EXERCISES:
A. Please name every variable that the perf profiling notes set with the export command, listing each name once.
B. Carry the perf profiling notes forward from their final sentence.

Preparing the binary to be "perf friendly" (run before running configure):

# whatever flags you want to set, -O2 is typical
export CFLAGS="-O2"
export CXXFLAGS="-O2"

# make things "perf friendly"
export CFLAGS="$CFLAGS -fno-omit-frame-pointer -ggdb"
export CXXFLAGS="$CXXFLAGS -fno-omit-frame-pointer -ggdb"

Reducing the dataset

A run can be scoped to

  • only a subset of threads, see the --tid option
  • a specific range, for example only capture data during "normal" operation, excluding startup/shutdown.
    • this is achieved by invoking perf separately and using the --pid option combined with a command like -- sleep 30s to capture events for a specific time.

Tips for getting the best stack traces

Note: on some systems, the quality of symbols differs depending on the tool-chain. If you don't get good stack traces, try switching to gcc/g++.

In order to improve the quality of stack traces:

  • Use your own version of dependencies (sqlite, etc) with the same compile options (done for you by stellar-core's configure script)
  • Use alternate libraries such as google-tcmalloc
# you may need to install a package such as libtcmalloc-minimal4 for this to work
export LDFLAGS=-ltcmalloc_minimal
# alternatively, you can start "stellar-core", with something like
LD_PRELOAD=/usr/lib/x86_64-linux-gnu/libtcmalloc_minimal.so ./stellar-core ...
  • use clang/clang++ and a custom libc++ compiled with the same compilation options that you use.
    svn co http://llvm.org/svn/llvm-project/llvm/trunk llvm
    (cd llvm/projects && svn co http://llvm.org/svn/llvm-project/libcxx/trunk libcxx)
    (cd llvm/projects && svn co http://llvm.org/svn/llvm-project/libcxxabi/trunk libcxxabi)
    mkdir lbcxx_perf && cd libcxx_perf
    cmake ../llvm -DCMAKE_BUILD_TYPE=RelWithDebInfo -DCMAKE_C_COMPILER=clang -DCMAKE_CXX_COMPILER=clang++ -DCMAKE_C_FLAGS='-O2 -g1 -fno-omit-frame-pointer' -DCMAKE_CXX_FLAGS='-O2 -g1 -fno-omit-frame-pointer'
    make cxx -j7
    export LIBCXX_PATH=`pwd`/lib

Flame graphs

A very good way to summarize data is to use flame graphs.

A good tool for this is located at https://github.com/brendangregg/FlameGraph

You can just pull a local copy with

git clone https://github.com/brendangregg/FlameGraph

Example perf sessions

Sampling session

This example grabs 60 seconds of data from a running stellar-core instance.

(Records from a data collection)
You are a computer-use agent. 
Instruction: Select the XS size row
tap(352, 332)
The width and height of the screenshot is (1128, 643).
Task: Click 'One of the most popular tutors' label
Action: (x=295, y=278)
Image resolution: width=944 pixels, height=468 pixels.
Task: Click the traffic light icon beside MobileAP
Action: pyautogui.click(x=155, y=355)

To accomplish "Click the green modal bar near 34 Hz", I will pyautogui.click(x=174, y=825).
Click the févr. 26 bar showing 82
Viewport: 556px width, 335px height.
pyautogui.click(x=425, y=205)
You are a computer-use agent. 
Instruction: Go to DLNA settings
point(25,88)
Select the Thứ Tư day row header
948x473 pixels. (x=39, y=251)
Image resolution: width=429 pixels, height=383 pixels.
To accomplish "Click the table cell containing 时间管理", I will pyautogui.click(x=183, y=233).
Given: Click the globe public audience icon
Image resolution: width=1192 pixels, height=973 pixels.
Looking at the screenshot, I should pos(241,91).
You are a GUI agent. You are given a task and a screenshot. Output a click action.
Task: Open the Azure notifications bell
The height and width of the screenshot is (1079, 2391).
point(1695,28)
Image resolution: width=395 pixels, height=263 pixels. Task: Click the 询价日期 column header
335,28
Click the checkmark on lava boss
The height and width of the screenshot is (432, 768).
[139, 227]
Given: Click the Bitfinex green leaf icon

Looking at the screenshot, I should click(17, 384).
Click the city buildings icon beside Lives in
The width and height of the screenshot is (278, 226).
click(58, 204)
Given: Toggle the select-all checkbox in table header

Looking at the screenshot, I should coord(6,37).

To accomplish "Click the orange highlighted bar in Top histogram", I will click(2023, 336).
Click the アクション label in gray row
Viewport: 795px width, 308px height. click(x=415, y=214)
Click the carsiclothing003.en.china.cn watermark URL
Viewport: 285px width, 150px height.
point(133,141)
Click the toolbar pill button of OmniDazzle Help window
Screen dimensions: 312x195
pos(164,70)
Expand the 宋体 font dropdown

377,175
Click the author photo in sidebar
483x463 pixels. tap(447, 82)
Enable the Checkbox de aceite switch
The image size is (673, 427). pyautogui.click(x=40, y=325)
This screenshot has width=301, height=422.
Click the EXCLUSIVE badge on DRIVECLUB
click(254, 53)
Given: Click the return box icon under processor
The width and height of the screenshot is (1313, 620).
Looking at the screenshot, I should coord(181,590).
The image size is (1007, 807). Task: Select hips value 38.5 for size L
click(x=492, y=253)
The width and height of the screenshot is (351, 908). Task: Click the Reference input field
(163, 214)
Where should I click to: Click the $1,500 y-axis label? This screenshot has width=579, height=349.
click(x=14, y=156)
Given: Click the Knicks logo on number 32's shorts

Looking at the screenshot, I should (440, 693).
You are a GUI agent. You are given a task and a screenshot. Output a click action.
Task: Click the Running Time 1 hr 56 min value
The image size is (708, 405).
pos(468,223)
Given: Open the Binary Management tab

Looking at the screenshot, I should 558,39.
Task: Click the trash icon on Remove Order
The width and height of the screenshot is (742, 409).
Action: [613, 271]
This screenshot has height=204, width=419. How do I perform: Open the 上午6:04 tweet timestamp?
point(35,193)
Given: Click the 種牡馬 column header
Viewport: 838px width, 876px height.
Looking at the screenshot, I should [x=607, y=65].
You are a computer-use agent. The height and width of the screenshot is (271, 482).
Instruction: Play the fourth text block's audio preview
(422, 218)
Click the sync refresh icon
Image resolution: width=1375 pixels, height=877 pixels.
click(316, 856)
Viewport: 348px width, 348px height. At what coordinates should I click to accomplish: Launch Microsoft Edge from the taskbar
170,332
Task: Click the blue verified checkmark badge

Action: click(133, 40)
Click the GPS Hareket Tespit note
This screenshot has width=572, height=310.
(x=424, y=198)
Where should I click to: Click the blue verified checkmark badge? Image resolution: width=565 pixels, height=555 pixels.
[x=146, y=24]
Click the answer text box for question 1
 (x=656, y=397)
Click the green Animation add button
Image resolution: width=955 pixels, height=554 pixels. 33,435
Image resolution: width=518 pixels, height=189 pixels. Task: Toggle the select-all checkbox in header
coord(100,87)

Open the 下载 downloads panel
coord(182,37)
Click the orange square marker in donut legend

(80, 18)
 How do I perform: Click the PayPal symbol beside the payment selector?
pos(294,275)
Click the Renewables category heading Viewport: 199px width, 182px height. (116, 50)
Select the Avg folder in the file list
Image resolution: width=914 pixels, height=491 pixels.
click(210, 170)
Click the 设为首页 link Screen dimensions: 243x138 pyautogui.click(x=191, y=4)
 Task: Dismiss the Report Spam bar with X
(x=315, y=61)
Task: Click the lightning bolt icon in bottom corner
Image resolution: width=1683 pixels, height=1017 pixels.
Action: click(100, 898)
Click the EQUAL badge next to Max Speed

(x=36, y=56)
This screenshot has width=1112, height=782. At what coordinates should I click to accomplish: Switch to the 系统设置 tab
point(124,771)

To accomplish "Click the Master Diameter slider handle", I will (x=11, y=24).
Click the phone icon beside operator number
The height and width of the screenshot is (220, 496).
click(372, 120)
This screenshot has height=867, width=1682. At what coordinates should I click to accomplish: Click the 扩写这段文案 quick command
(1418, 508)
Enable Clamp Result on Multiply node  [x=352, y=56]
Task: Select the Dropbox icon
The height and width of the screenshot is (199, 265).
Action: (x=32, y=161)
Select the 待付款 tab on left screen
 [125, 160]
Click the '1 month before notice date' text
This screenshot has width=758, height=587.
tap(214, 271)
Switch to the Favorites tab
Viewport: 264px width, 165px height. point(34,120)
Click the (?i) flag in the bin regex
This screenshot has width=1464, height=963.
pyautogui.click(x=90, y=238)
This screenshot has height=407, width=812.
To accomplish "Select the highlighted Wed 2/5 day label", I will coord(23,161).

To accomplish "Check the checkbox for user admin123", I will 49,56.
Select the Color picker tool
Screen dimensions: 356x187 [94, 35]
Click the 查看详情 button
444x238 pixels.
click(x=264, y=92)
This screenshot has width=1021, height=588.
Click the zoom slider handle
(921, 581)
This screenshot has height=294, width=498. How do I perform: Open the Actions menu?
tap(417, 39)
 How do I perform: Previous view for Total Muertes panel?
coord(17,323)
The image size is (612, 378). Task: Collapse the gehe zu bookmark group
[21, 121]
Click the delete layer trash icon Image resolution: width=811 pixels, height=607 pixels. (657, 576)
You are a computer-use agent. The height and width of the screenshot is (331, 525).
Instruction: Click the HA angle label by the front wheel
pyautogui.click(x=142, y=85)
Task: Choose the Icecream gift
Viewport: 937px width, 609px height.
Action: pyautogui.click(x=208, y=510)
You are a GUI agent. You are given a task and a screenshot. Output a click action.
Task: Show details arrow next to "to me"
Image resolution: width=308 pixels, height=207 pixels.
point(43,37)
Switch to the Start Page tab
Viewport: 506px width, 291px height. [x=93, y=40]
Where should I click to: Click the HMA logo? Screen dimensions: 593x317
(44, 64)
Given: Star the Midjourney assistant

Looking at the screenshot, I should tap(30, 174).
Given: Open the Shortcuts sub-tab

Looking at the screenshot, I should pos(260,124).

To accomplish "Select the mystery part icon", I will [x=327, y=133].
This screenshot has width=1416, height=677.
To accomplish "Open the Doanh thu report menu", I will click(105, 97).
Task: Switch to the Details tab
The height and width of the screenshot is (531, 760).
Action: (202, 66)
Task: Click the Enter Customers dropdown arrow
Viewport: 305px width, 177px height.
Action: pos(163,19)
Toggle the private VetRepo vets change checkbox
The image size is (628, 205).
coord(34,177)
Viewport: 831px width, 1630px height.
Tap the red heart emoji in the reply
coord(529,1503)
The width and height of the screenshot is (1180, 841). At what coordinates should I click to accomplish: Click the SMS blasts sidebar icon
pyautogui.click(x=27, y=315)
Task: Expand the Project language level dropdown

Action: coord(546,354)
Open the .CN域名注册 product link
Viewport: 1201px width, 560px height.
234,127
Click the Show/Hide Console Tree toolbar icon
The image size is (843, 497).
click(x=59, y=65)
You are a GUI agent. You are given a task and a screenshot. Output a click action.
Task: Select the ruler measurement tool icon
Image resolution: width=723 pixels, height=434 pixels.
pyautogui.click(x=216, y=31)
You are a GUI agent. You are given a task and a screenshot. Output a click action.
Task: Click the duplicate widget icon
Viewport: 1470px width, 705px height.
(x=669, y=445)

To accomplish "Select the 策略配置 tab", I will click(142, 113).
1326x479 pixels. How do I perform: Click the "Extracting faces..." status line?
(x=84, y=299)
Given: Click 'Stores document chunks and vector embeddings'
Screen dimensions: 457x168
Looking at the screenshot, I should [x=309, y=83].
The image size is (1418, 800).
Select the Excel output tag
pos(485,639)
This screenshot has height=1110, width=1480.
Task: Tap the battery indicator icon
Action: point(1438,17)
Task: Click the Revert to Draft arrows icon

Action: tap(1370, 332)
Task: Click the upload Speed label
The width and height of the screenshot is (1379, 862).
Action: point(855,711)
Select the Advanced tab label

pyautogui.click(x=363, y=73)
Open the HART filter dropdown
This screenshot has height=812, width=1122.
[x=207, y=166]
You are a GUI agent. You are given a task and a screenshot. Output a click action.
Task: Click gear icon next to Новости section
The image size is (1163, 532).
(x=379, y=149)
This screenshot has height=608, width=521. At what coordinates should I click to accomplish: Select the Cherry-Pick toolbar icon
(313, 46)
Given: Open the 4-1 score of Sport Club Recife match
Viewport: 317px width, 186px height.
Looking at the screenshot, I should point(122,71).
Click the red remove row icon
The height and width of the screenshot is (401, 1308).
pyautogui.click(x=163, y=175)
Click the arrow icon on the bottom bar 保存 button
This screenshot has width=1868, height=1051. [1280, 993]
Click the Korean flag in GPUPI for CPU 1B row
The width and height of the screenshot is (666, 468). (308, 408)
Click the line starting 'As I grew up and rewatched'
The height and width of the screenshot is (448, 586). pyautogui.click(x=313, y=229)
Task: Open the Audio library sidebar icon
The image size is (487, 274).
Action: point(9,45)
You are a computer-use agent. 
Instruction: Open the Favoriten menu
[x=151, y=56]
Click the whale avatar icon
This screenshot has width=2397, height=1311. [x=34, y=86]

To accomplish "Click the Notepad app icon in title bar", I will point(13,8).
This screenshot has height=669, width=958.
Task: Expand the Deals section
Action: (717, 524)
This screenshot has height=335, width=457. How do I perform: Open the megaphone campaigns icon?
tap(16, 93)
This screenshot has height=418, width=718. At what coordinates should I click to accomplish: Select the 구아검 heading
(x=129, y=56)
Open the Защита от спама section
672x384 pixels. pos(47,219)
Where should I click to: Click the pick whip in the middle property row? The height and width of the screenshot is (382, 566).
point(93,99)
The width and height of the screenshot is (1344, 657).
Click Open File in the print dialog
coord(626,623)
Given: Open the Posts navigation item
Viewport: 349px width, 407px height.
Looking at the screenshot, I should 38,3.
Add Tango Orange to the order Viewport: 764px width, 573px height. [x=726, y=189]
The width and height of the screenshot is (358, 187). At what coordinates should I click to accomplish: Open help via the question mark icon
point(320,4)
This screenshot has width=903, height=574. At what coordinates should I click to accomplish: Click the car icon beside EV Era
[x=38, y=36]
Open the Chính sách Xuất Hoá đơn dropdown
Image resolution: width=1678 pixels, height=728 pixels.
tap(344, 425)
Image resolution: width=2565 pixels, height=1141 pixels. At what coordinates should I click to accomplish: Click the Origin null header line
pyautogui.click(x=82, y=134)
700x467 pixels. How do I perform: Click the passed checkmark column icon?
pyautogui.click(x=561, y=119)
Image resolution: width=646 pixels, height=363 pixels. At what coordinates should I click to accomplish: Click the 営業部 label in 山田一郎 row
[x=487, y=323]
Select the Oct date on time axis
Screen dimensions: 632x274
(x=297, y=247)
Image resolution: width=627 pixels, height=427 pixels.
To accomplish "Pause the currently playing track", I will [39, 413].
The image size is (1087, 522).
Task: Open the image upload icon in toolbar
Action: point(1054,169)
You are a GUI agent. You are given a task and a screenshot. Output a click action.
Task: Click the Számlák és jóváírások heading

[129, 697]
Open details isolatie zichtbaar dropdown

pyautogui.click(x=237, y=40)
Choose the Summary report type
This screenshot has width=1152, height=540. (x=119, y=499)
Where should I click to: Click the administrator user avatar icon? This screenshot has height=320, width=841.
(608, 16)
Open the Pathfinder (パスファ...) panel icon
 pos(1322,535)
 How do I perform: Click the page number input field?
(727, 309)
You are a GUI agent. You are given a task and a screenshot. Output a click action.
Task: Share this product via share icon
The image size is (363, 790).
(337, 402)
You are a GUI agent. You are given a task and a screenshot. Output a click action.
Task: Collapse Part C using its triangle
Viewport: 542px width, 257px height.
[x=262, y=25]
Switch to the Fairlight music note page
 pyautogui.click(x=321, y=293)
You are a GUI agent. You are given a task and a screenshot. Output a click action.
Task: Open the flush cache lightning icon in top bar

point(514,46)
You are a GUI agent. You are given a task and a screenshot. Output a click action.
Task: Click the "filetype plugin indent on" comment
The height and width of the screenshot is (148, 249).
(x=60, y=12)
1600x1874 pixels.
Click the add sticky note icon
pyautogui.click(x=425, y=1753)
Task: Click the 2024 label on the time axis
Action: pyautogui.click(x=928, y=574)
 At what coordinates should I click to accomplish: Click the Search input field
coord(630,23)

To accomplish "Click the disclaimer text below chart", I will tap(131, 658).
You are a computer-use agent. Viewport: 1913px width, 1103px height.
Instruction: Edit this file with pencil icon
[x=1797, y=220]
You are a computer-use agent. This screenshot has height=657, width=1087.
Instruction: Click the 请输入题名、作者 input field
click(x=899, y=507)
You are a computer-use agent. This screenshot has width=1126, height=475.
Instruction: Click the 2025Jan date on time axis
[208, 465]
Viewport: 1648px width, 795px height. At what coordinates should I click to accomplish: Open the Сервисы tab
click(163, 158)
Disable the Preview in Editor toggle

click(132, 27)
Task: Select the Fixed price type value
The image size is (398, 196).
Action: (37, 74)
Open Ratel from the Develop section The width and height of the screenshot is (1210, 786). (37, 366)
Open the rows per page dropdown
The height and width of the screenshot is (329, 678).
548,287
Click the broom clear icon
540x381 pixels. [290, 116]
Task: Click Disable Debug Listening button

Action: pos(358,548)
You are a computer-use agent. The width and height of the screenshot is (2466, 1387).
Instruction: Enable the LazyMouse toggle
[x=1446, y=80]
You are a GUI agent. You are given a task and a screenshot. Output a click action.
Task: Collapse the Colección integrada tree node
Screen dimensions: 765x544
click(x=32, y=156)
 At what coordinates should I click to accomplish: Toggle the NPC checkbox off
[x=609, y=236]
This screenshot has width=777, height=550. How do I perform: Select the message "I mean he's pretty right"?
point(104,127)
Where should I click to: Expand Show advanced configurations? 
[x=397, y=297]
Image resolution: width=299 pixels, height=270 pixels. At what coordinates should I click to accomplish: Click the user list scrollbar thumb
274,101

ANSWERS FOR THIS EXERCISE:
A. CFLAGS, CXXFLAGS, LDFLAGS, LIBCXX_PATH

B.
perf record -F 99 -p $(pgrep stellar-core) --call-graph dwarf,20000 -o perf-cpu.data -- sleep 60

To view the report: perf report -n -F +period -i perf-cpu.data

To generate a flame graph:

perf report --stdio -i perf-cpu.data --no-children -n -g folded,0,caller,count -s comm | awk '/^ / { comm = $3 } /^[0-9]/ { print comm ";" $2, $1 }'  > perf-cpu.folded
~/src/FlameGraph/flamegraph.pl perf-cpu.folded > ~/reports/folded-cpu.svg

This generates a report that looks like this

"Off CPU" session

Records for 60 seconds events related to when a running stellar-core process is waiting on something.

As most threads "sleep" (waiting for some work), most of the interesting data in this report is in the smaller parts of the report (as the cummulative time of threads waiting for work is dominant).

Note: "counts" in this report represent time in milliseconds.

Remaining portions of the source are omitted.